[Opening Records supplied section]

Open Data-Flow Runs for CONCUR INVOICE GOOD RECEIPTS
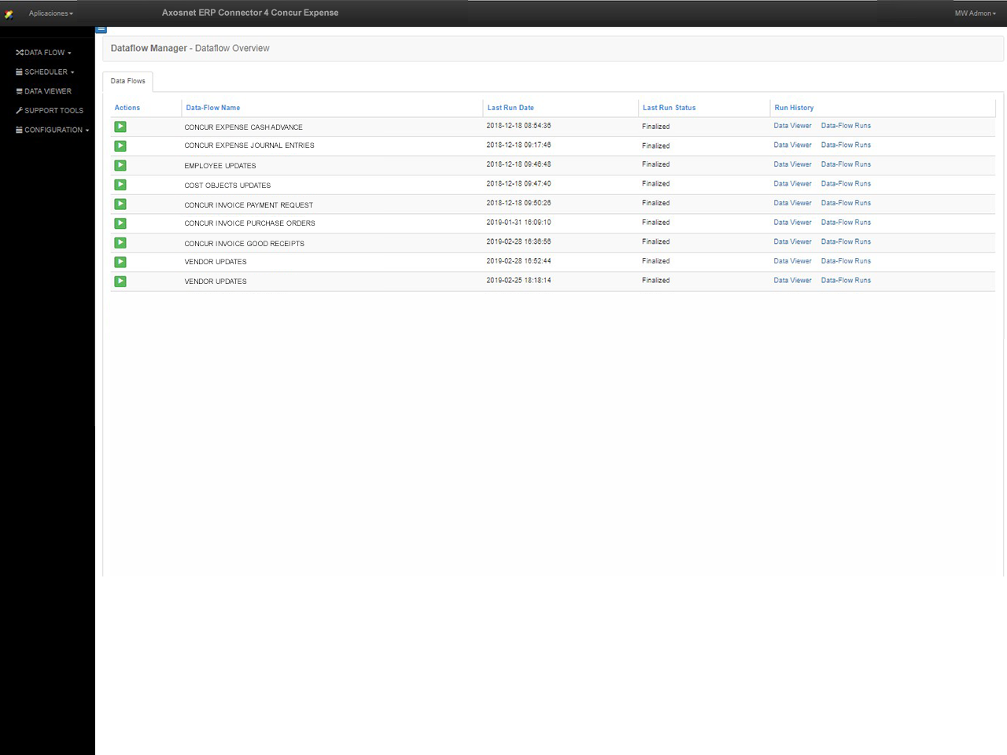Screen dimensions: 1007x755 [846, 241]
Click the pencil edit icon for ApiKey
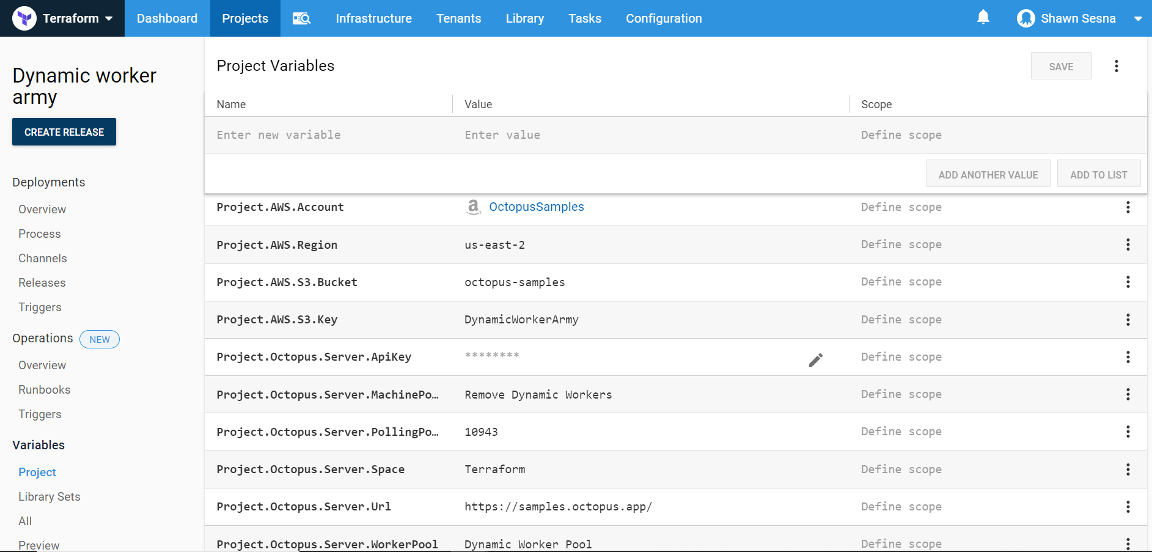 tap(815, 360)
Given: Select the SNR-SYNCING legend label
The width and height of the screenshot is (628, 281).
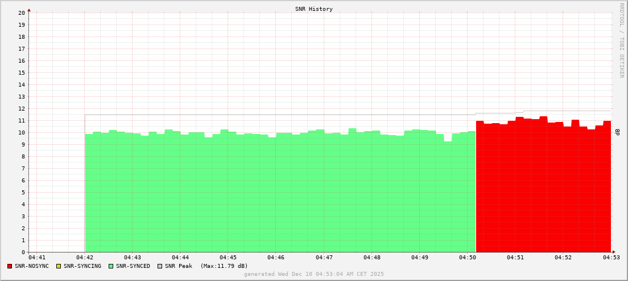Looking at the screenshot, I should (82, 266).
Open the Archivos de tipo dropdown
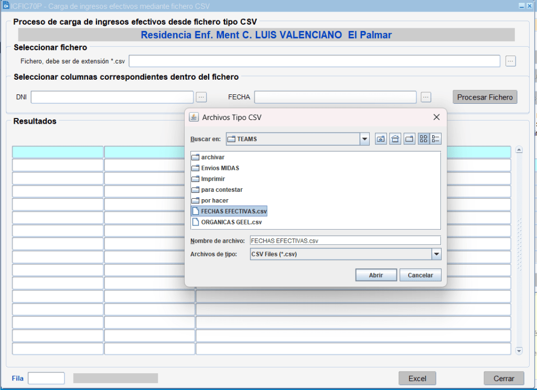This screenshot has width=537, height=390. pyautogui.click(x=436, y=254)
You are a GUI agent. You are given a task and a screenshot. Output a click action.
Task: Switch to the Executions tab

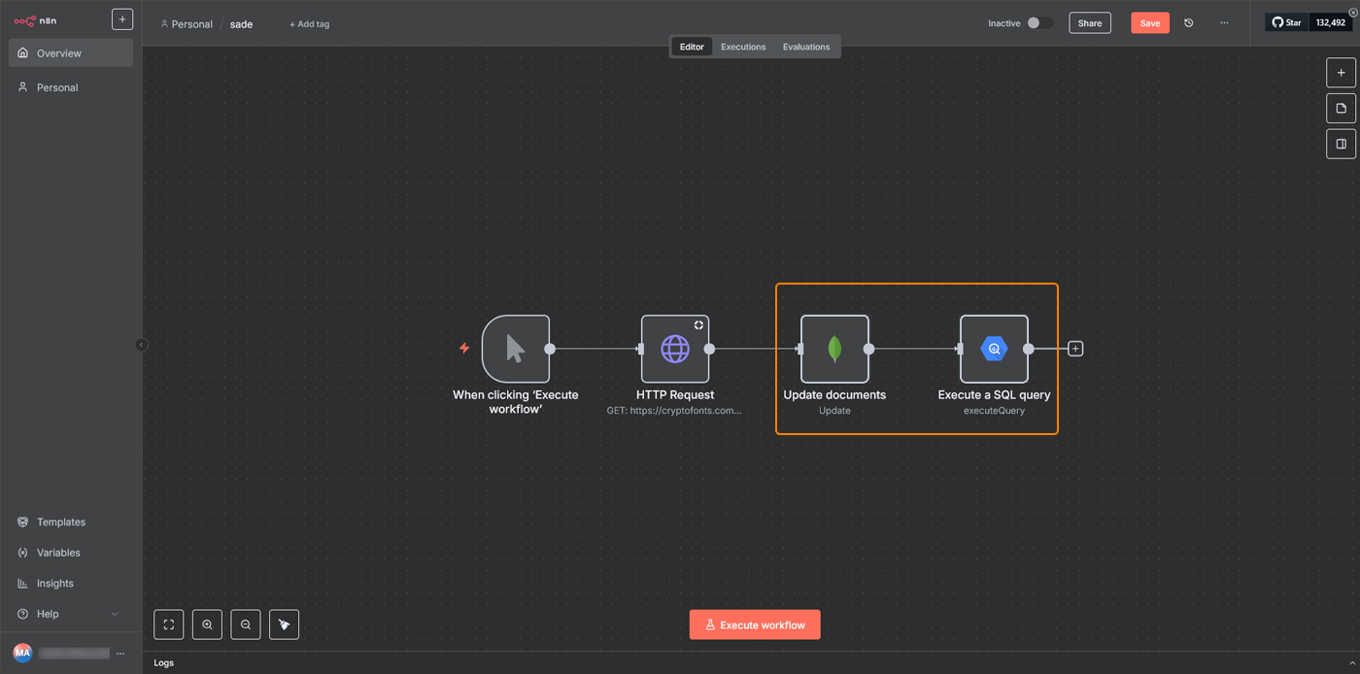(x=743, y=47)
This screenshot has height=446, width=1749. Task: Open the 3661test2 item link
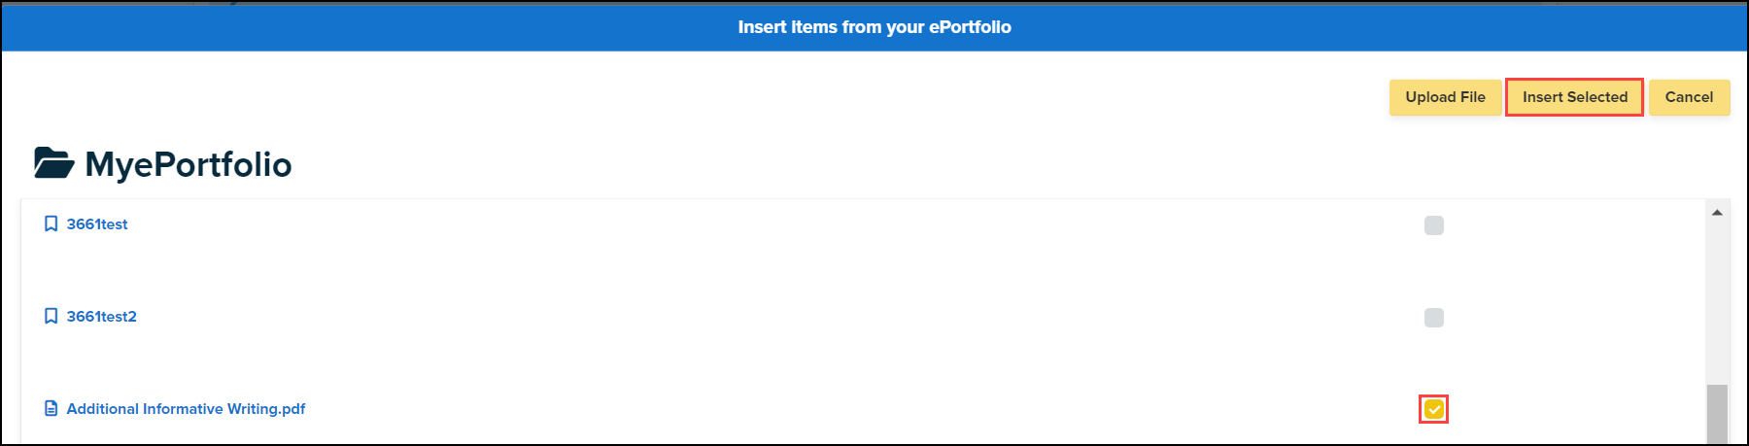(102, 317)
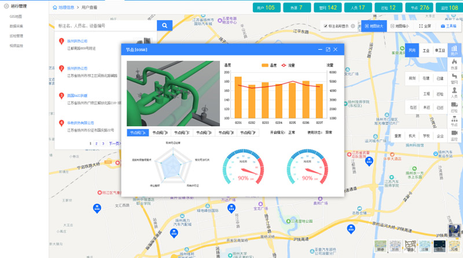The image size is (463, 258).
Task: Toggle the 温度 legend series in chart
Action: tap(269, 65)
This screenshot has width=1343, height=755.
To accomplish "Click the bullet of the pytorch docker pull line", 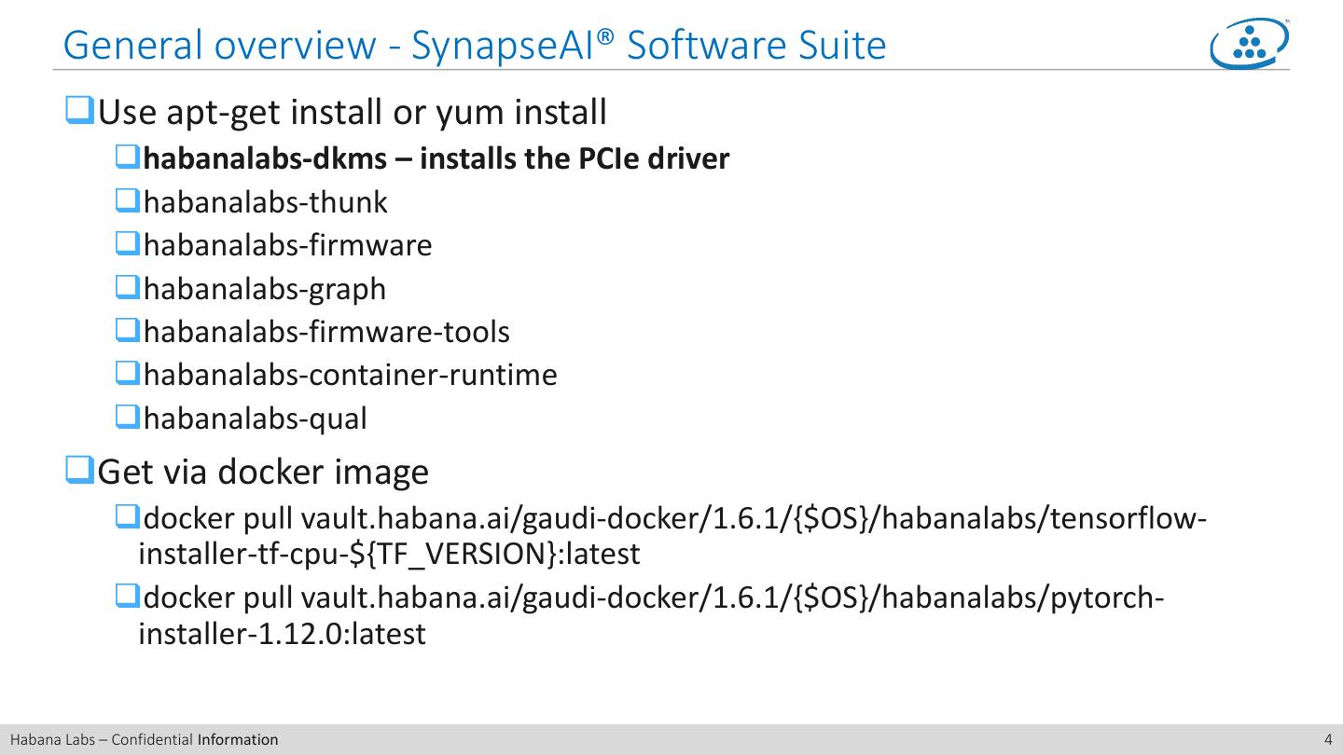I will (x=128, y=595).
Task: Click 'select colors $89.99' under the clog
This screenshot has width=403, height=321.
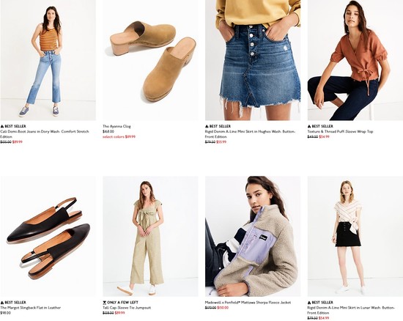Action: (119, 137)
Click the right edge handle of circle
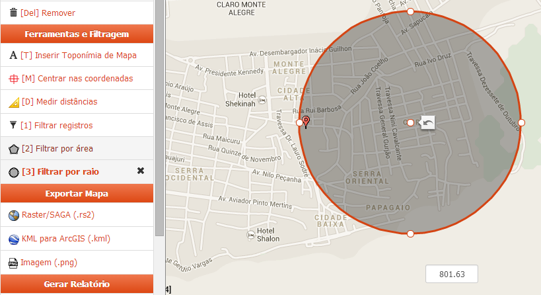The height and width of the screenshot is (295, 541). (521, 122)
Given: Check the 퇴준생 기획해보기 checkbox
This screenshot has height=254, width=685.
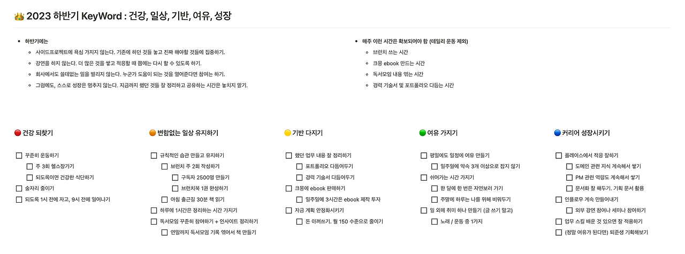Looking at the screenshot, I should (x=559, y=232).
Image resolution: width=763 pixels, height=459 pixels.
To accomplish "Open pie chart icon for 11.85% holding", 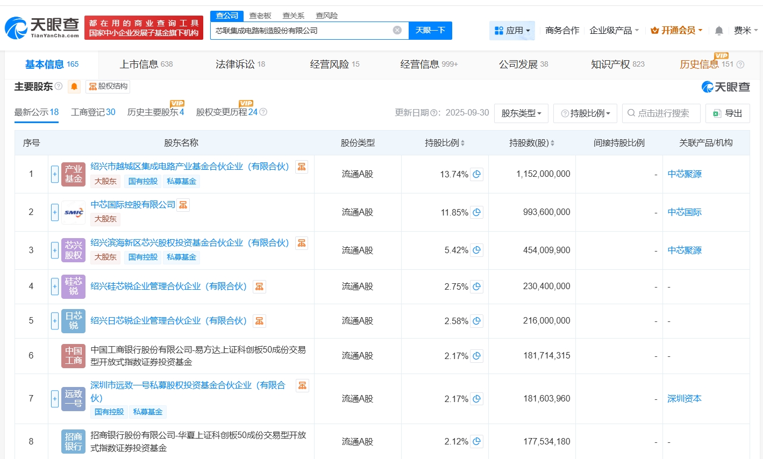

[Closing Records supplied section]

— Task to complete —
Your copy must start at the line that holds "Image resolution: width=763" and end at the last line of the data, both included; it must contain no pictures.

— Response area —
Image resolution: width=763 pixels, height=459 pixels.
To accomplish "Open pie chart icon for 11.85% holding", 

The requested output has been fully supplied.